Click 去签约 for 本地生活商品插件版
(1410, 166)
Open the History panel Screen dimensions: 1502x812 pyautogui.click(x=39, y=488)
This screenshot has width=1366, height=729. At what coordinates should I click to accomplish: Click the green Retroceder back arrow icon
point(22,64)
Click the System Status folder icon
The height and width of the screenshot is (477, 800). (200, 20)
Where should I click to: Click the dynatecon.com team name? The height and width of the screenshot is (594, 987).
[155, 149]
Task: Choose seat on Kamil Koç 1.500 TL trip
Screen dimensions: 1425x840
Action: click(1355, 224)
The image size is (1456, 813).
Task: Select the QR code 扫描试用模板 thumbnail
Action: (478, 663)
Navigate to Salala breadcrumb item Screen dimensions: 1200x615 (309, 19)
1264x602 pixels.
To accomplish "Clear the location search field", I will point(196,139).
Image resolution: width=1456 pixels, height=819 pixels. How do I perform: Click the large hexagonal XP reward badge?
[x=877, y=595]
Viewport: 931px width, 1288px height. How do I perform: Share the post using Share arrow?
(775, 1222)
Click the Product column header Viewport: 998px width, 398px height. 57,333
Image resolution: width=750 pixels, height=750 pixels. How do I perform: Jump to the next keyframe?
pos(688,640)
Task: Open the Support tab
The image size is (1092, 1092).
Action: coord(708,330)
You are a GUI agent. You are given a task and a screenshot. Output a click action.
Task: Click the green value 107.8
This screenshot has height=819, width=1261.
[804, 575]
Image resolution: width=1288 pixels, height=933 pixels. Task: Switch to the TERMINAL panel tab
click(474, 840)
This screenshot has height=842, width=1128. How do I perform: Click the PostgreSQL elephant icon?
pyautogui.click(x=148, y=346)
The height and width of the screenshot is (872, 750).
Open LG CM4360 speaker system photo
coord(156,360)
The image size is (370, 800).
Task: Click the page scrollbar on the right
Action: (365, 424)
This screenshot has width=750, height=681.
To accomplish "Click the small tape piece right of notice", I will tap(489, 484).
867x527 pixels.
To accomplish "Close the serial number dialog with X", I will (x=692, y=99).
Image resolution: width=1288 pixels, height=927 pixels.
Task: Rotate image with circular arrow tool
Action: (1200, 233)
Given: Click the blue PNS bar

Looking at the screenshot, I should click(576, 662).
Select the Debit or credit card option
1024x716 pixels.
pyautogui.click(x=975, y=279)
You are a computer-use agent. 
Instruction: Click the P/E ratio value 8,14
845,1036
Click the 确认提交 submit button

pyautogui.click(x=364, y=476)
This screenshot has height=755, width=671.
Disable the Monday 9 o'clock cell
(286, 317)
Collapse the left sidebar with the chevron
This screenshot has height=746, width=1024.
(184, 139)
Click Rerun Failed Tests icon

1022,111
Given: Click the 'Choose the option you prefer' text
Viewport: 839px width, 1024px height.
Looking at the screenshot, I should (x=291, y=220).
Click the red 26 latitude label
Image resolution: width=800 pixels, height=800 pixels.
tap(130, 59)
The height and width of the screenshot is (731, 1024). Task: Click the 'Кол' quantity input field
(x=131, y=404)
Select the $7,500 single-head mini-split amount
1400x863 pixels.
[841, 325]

= = = = = = =

Exercise directions: Please rewrite the rows that begin with the line containing "867x527 pixels." and end with the line containing "Action: (1200, 233)", replacing "serial number" with "license key" and keeping everything else unchanged.

Reply to the exercise:
867x527 pixels.
To accomplish "Close the license key dialog with X", I will (x=692, y=99).
Image resolution: width=1288 pixels, height=927 pixels.
Task: Rotate image with circular arrow tool
Action: (1200, 233)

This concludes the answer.